The New York Times Book Review

Seven Wives

Jonathan Baumbach

Seven Wives, by Jonathan Baumbach (FC2, 1994)

1994

Hardcover
ISBN 978-0-932511-86-7

Quality Paper
ISBN 978-0-932511-87-4

A deliciously satirical postmodern romance, Seven Wives reimagines the search for an enduring passionate love. The too-much-loved narrator, Jack, an extension of the everyman hero of Baumbach’s novel Reruns, marries seven women, including a childhood sweetheart, an older woman who turns out to be an unacceptably near relation, the loveliest woman in the world, a woman so fat that sex with her becomes impossibly difficult, and a woman who confuses violence and love. Jack’s quest for the perfect marriage is, of course, doomed to failure and ultimately leads him to the edge of madness, but it also produces seven bizarrely interesting near-misses along the way.

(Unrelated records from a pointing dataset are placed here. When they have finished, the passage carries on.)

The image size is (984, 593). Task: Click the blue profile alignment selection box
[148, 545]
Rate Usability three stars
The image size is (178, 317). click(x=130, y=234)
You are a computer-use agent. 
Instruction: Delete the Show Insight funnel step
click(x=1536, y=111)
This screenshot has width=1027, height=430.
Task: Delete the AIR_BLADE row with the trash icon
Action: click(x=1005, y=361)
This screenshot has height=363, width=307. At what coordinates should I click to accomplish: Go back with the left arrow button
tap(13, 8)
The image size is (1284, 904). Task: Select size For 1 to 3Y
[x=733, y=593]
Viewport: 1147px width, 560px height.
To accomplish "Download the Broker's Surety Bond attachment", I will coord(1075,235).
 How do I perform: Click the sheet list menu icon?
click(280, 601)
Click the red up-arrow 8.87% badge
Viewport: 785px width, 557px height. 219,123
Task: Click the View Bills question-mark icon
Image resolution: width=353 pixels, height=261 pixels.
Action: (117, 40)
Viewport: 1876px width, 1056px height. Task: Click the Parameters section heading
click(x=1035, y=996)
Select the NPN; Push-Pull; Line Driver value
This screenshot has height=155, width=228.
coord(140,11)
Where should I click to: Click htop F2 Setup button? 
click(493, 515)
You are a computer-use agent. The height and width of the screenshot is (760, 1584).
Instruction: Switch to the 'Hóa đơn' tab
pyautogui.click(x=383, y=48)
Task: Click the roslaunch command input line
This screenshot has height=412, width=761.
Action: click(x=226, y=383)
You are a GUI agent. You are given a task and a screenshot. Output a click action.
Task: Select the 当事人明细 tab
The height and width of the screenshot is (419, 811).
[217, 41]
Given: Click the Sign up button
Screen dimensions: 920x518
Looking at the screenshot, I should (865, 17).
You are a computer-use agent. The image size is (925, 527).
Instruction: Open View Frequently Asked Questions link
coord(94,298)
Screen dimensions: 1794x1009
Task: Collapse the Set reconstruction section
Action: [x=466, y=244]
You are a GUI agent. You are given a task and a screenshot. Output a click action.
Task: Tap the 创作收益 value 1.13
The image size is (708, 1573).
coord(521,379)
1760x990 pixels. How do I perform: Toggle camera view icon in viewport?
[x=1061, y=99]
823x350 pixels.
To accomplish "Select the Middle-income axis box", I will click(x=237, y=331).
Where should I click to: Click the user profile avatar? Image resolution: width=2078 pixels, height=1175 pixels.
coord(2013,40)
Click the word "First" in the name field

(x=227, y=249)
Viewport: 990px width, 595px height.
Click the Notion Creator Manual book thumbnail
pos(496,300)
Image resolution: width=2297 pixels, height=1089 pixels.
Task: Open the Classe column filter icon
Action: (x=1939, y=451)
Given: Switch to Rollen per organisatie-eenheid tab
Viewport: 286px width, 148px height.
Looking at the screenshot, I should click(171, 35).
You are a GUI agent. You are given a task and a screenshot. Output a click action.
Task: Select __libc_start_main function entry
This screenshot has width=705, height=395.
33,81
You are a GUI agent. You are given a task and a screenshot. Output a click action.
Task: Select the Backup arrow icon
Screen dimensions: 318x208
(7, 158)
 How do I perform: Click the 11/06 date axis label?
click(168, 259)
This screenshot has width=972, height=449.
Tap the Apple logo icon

From his home in New York City, Jack tells his story after the fact, as a way of reclaiming himself. He obsesses not only about his search for the right woman but also about his quixotic pursuit of a version (or versions) of the American dream. Jack moves from cabdriver, to actor, to scriptwriter for pornographic movies, to entrepreneur, to Hollywood producer. Seven Wives treats marriage and career as inseparable pursuits on the same road to success. The two abiding issues of all of Baumbach’s fiction — the erratic workings of the imagination and the even more erratic workings of the human heart — appear in their purest form in his latest novel.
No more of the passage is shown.